Wieso arbeiten Wirte mit Wiederverkäufern zusammen?
Dass ein Wiederverkäufer seine Reservierungen direkt von den Wirten beziehen kann, ist angesichts der Aufmerksamkeit, die das Thema jedes Jahr bekommt, bemerkenswert. Wir haben deshalb nachgefragt, was die Edition Sportiva denn von anderen Wiederverkäufern unterscheidet und wieso die Wirtesprecher mit der Agentur zusammenarbeiten. Auf die letzte Frage haben wir freilich keine Antwort erhalten. Christian Schottenhamel ließ uns wissen, dass er keine gravierenden Probleme mit der Offerte erkennen könne, schließlich würde der Verzehr transparent 1:1 weiterverrechnet und die sonstigen Leistungen entsprächen denen einer üblichen Incoming-Agentur. „Dies hat nichts mit Schwarzmarkt oder überhöhten Preisen zu tun, welche andere Internetplattformen anbieten.“, so Schottenhamel. Auch Katharina Inselkammer vom Armbrustschützenzelt könne kein unrechtmäßig überteuertes Angebot erkennen, da die Leistungen des Zelts klar bezeichnet und von der Agenturleistung getrennt seien.
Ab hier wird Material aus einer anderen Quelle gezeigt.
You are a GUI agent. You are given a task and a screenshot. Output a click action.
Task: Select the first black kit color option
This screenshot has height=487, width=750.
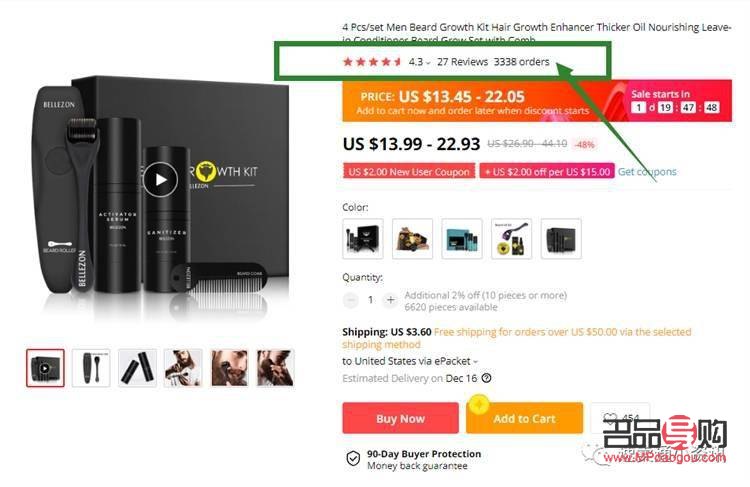coord(363,239)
Für gänzlich unproblematisch halten allerdings offenbar nicht alle Beteiligten das Angebot. Als Treffpunkt verwendete die Edition Sportiva letztes Jahr noch die Alte Kongresshalle auf der Theresienhöhe. Deren Eigentümerin, die Edith-Haberland-Wagner-Stiftung, untersagte die Untervermietung von Räumlichkeiten an die Agentur, nachdem sie auf deren Angebote hingewiesen wurde. Auch eine Leserin, die selbst Conciergedienstleistungen anbietet, hat uns davon berichtet, dass es Zelte gibt, von denen sie generell keine Reservierungen bekommt, weil sie nicht für sich selbst reserviert.
Selbst wenn wir weiterhin wohlwollend davon ausgehen, dass die Leistungen der Agentur von manchen Gruppen tatsächlich begrüßt werden, würden wir gerne die Frage in den Raum werfen, ob die Wiesn denn solche Agenturen braucht? Um die zwei Tische für einen Freitagabend, wie wir sie angefragt haben, zu verreservieren, benötigt bestimmt kein Wiesnwirt externe Hilfe. Wieso gib es diese Angebote dann überhaupt? Ließen sich mit ihnen als Zwischenhändler gar die städtischen Beschränkungen in Bezug auf den Mindestverzehr oder die Reservierungsgebühr umgehen? Schließlich berechnet die Agentur in unserem Beispiel das 123-fache der von der Stadt erlaubten Gebühr (ehrlicherweise abzüglich des Werts des Lebkuchenherzls, versteht sich).